God of the sparrow, sing through us
Songs of deliverance, songs of peace.
Helpless we seek You, God our joy,
Quiet our troubles, bid them cease.
— Jonathan Cook
I need the sparrow’s God to sing through me. Perhaps you do, too. I need that God-given song because my own music seems to have become quiet, my singing turned to mourning. (Amos 8:10) But this week, I took hold of that mourning. With strong intention, I spent most of one day this week singing my heart out.
You need to know that I had to choose a day when my husband would be away so that I could sing loud, with abandon. Why did he have to be away? That’s a long story, but in a nutshell, my singing is awful these days. Probably my vocal cords have lost some of their youthful elasticity and, on top of that, I did not sing at all for more than a year.
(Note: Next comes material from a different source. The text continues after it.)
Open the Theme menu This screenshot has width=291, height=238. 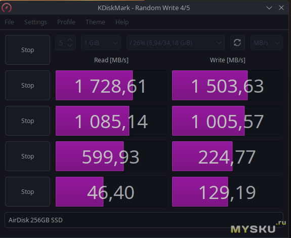click(x=95, y=22)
Serious illness took my music.
When I (literally) came back from the dead in 2015, I realized that I had lost so many of my former abilities. Singing was one of them. It felt strange to me when I realized I could no longer sing. My former life was filled with song. Since childhood, there was never a choir I did not join, never a solo I did not sing.
Acknowledging my inability to sing was difficult, just as my life after kidney transplant and this coronavirus is difficult. My isolation has been lengthy, most of nine months, and it is taking its toll on my spirit. Prayer has become both a burden and a grace to me. My singing was my prayer for so many years, and I really need my singing in these hard days. I need to sing my praises to God. I need to sing my lamentations. I need to sing like the sparrow who doesn’t worry about her vocal chords. I need to be like the sparrow who sits on her branch — without fear, without worry — because she knows that if she happens to light on a flimsy branch that does not hold her, her wings will lift her.
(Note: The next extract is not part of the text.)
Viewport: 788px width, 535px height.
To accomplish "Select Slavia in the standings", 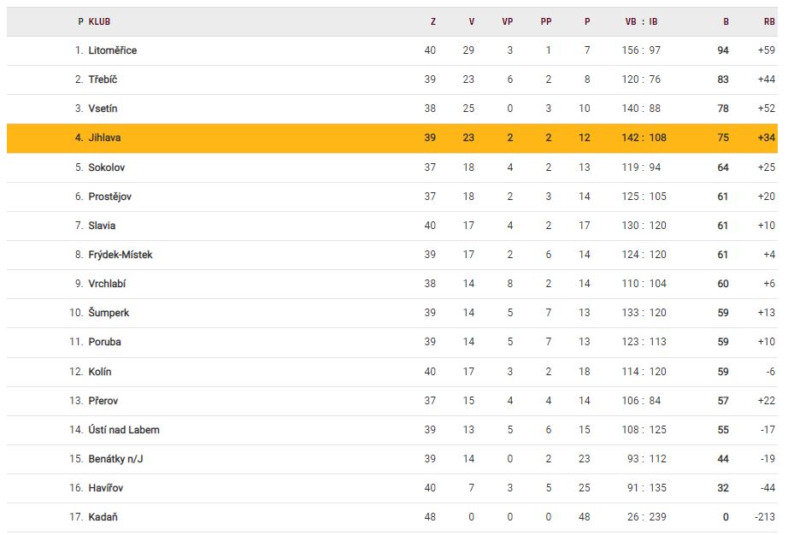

The end of this story is that I need the God of the sparrow to sing through me once again — to sing through me in shadowy days, in times of trouble, in isolation, in fear, in hopelessness. That’s what God does, after all. In a troubled and despairing soul, God creates music, tucking it into every crevice, filling it with songs that can sing out both mourning and celebration. As an added bonus, I have it on good authority that God also turns mourning into dancing.
You have turned my mourning into dancing;
you have taken off my sackcloth
so that my soul may praise you and not be silent.
O Lord my God, I will give thanks to you forever.
Psalm 30 11-12 NRSV
So as you sing, dance to the new rhythms of your soul! Because you can!
Thanks be to God.
Please spend your meditation time today listening to this beautiful song with text written by Jonathan Cook and music by Craig Courtney. The video follows the text.
God of the Sparrow
God of the sparrow, sing through us,
Songs of deliverance, songs of peace.
Helpless we seek You, God our joy,
Quiet our troubles, bid them cease.
Alleluia.
God of the sparrow, God of hope,
Tenderly guide us, be our song,
God of affliction, pain and hurt,
Comfort Your children, make us strong.
Alleluia, alleluia, alleluia.
God of the sparrow, care for us.
Speak in our sorrow, Lord of grief.
Sing us Your music, lift our hearts,
Pour out Your mercy, send relief.
God, like the sparrow, we abide
In Your protection, love and grace.
Just as the sparrow in Your care,
May Your love keep us all our days.
Amen.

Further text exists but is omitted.